Activity:
Would you print out all of the data exactly and keep the pictures out of it?

[Start of section]

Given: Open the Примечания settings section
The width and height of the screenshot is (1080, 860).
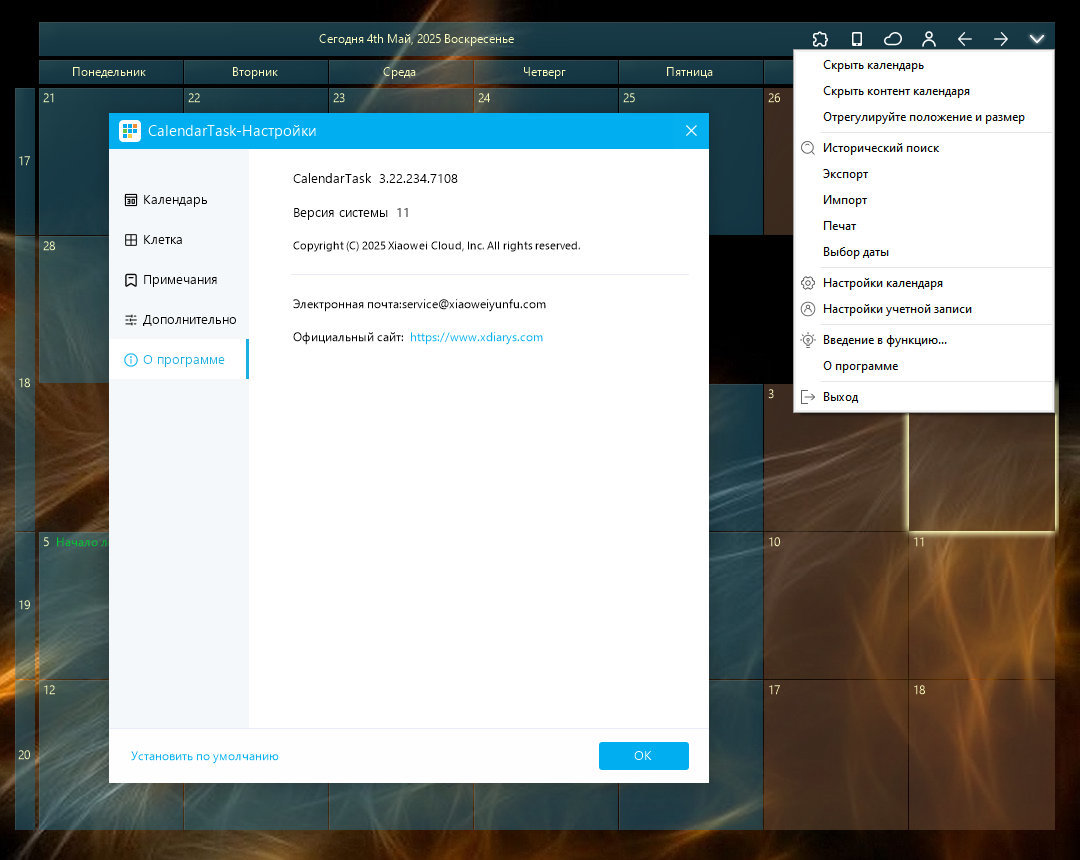Looking at the screenshot, I should click(179, 280).
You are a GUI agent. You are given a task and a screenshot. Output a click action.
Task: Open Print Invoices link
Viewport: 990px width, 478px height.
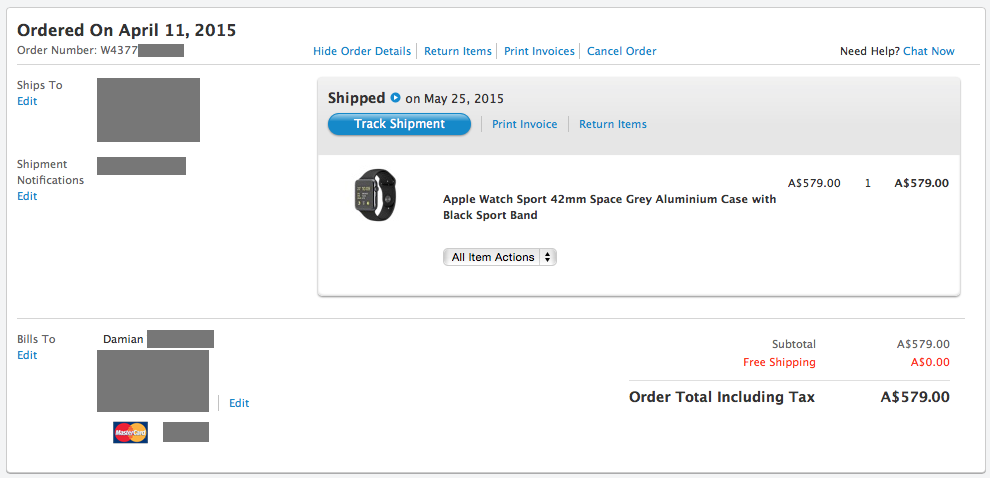pyautogui.click(x=539, y=51)
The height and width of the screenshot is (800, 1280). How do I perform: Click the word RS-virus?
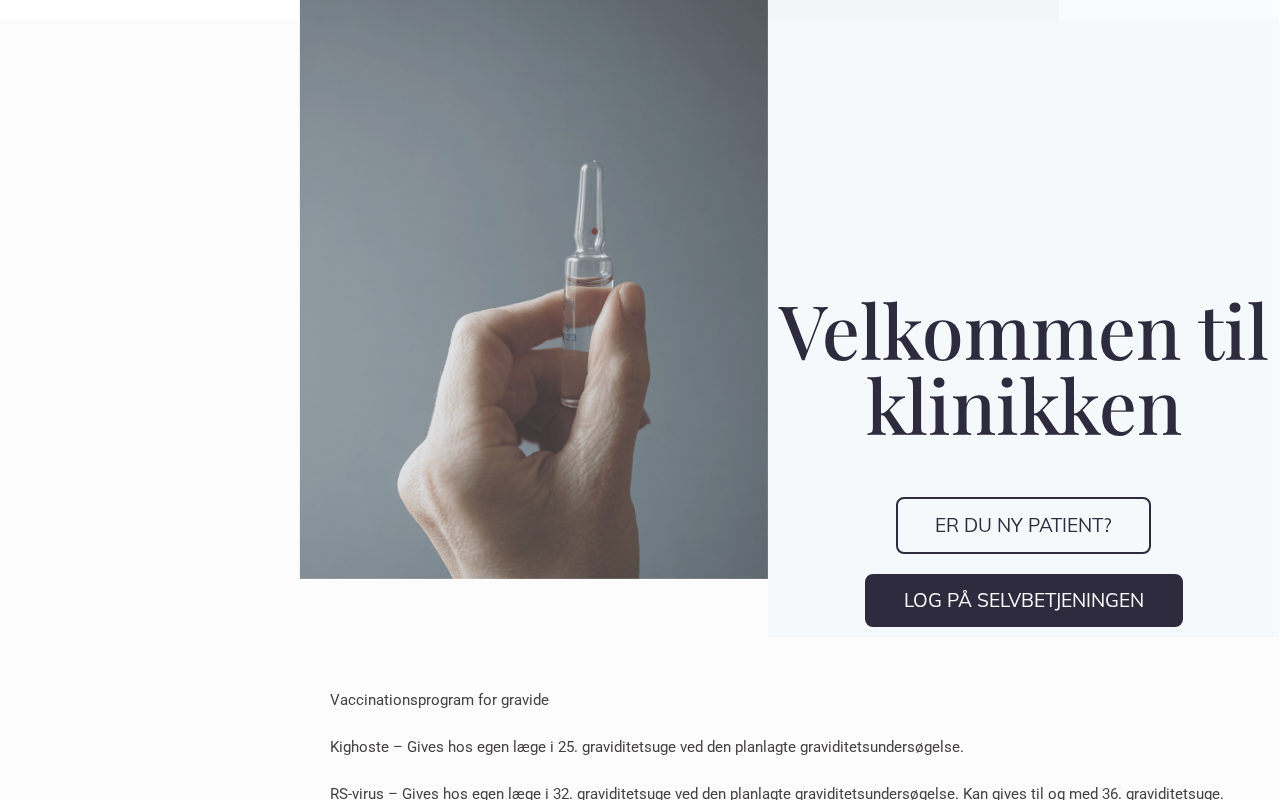pyautogui.click(x=357, y=793)
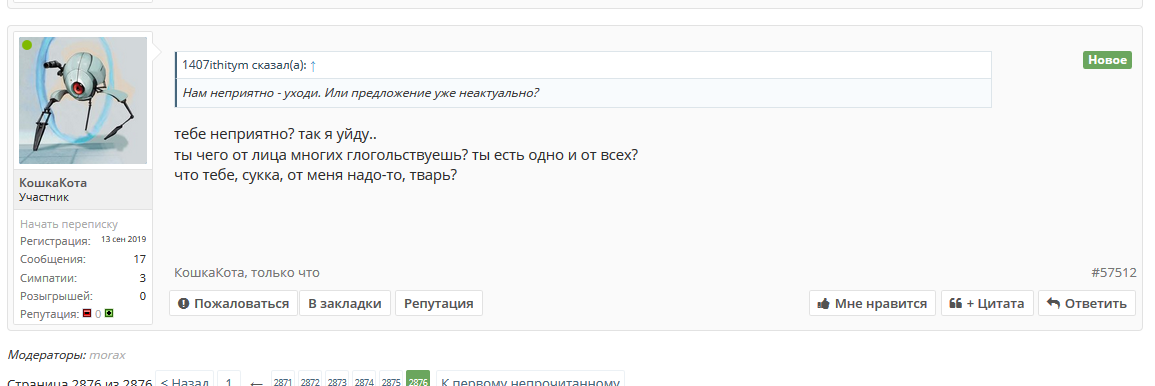
Task: Go to page 2875
Action: pos(390,382)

[End of section]

Answer box:
Given: Open the Примечания settings section
The width and height of the screenshot is (1080, 860).
Looking at the screenshot, I should click(179, 280).
You are a GUI agent. You are given a task and a screenshot. Output a click action.
Task: Open Print Invoices link
Viewport: 990px width, 478px height.
pyautogui.click(x=539, y=51)
The height and width of the screenshot is (800, 1280). How do I perform: Click the word RS-virus?
pyautogui.click(x=357, y=793)
Task: Go to page 2875
Action: pos(390,382)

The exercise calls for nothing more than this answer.